Mira, Mirror: Intriguing and thoughtful

fantasy book reviews science fiction book reviewsfantasy book reviews Mette Ivie Harrison Mira, MirrorMira, Mirror by Mette Ivie Harrison

Everyone knows the story of “Snow White and the Seven Dwarfs,” but Mettie Ivie Harrison has something more to say, not just about the Evil Queen, but also her magic mirror. In recent years it has been rather vogue to take a traditional fairytale and put a new spin on it (usually by retelling it through the eyes of the antagonist), but Mira, Mirror not only acts as a sequel to “Snow White,” but also provides a new point-of-view in the form of the Queen’s mirror.

Mira and her foster-sister are the outcasts of the village, sold by their families and raised by an old witch. Companions, rivals and sisters, Mira worships the ground her sister walks upon until the day she is caught up in one of her spells. Her body is turned to wood, her face to glass, and suddenly Mira finds herself an instrument of magic that her sister can use to fulfill her ambitions of wealth, beauty and nobility.

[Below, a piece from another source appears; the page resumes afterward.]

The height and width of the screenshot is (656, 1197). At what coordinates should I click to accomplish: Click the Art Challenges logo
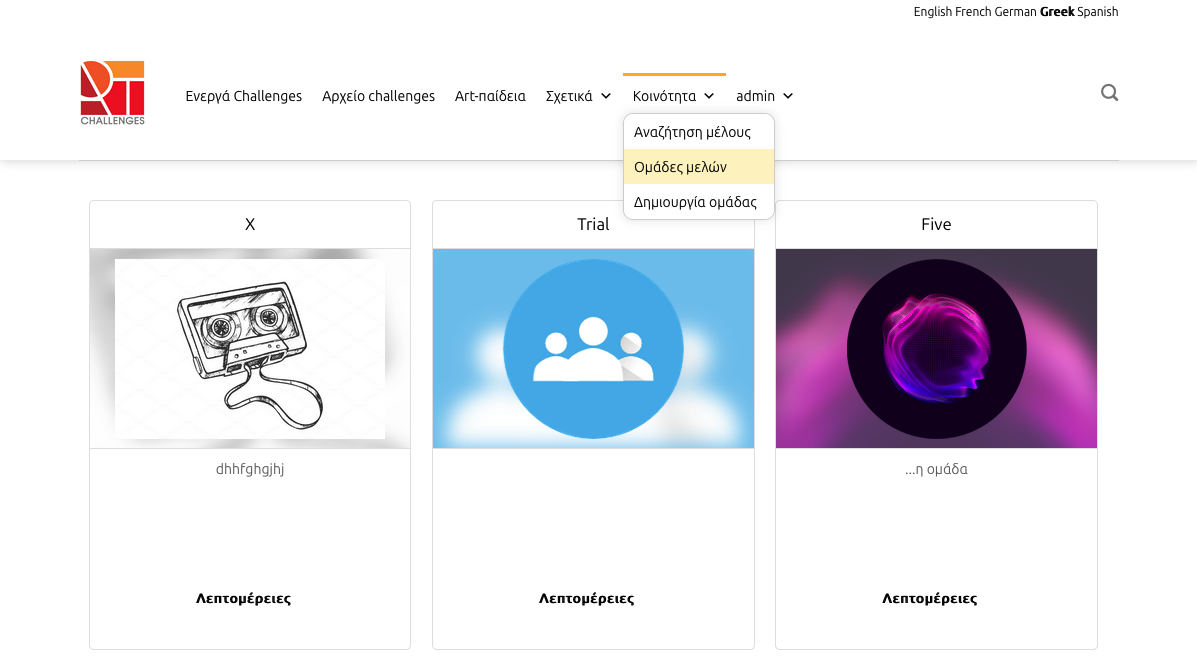click(112, 93)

But then one day her sister disappears, and Mira is left hanging in a forgotten ruin in the middle of the woods. Keeping herself alive by siphoning magic from the world around her, she is eventually discovered by a young runaway named Ivana. Where one fairytale ends, another begins, and Mira at long last has hope that she might escape her prison and become human again. Disguising Ivana’s poverty and infiltrating her into a wealthy merchant family seems to be the first step in acquiring the money and power she’ll need to expose herself to more magic, but Mira finds herself worried that she’s becoming too much like her sister.

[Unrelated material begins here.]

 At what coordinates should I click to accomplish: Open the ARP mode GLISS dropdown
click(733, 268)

How manipulative and deceitful is she allowed to be in order to regain what she’s lost? Is she justified in her lies and trickery if it means returning to her human form? As a mirror, she witnesses the loves and losses of the people around her and all the opposing faces of love: filial devotion, sisterly affection, love, lust, desire, passion, selfishness, envy, seduction and temptation, all of which render her more and more confused as she grapples with her own moral understanding of the world. Grappling with her knowledge of right and wrong, Mira’s story eventually leads her to revelations about the true nature of magic and love.

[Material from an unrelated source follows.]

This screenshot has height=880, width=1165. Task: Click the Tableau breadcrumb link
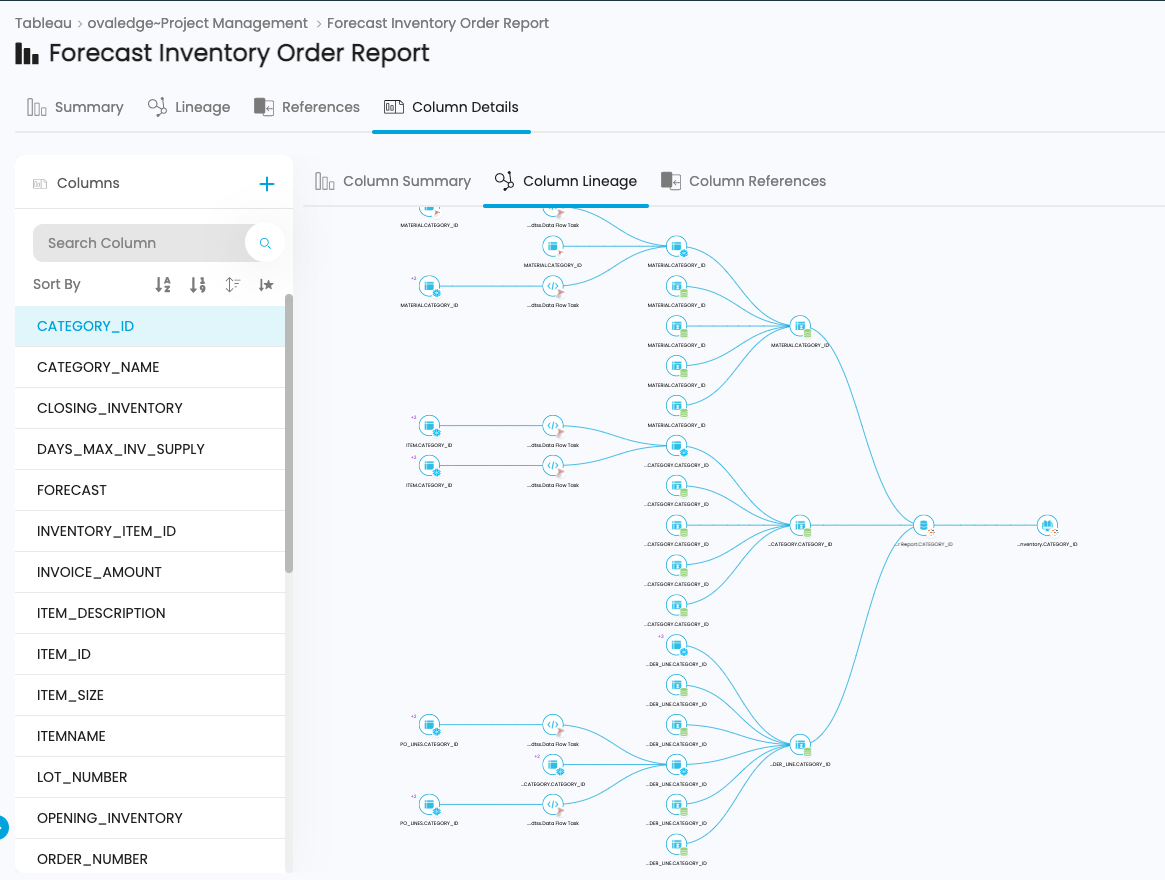43,22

Mettie Ivie Harrison has written a fascinating take on the old fairytale, in which Snow White is never mentioned by name and the seven dwarfs only in passing. Instead, she concentrates on the upbringing of the Evil Queen (whose name is eventually revealed at the conclusion) and her relationship to the little sister who eventually becomes her magic mirror. Told in first-person narrative by Mira, her account spans over a hundred years: from the girls’ upbringing in the forest to her new life among a merchant’s family. The chronology flits back and forth between past and present, shedding new light on the characters as it goes, all the way up to its poignant conclusion.

The language is beautiful and rich, and seeped in a fairytale quality that speaks of dark forests and ancient manor houses, and since there’s no detail given on the time period or setting, it retains its folklorish ambiguity as to when and where everything is taking place. Harrison also provides interesting origins for the Queen’s motivation, the poisoned apple tree, and (of course) the mirror and its purpose, and an interesting dynamic evolves between two sets of sisters: Mira and the Queen, providing comparison with Ivana and Talia, the merchant’s daughter (though it is difficult to keep track of who’s who when the former girls switch identities).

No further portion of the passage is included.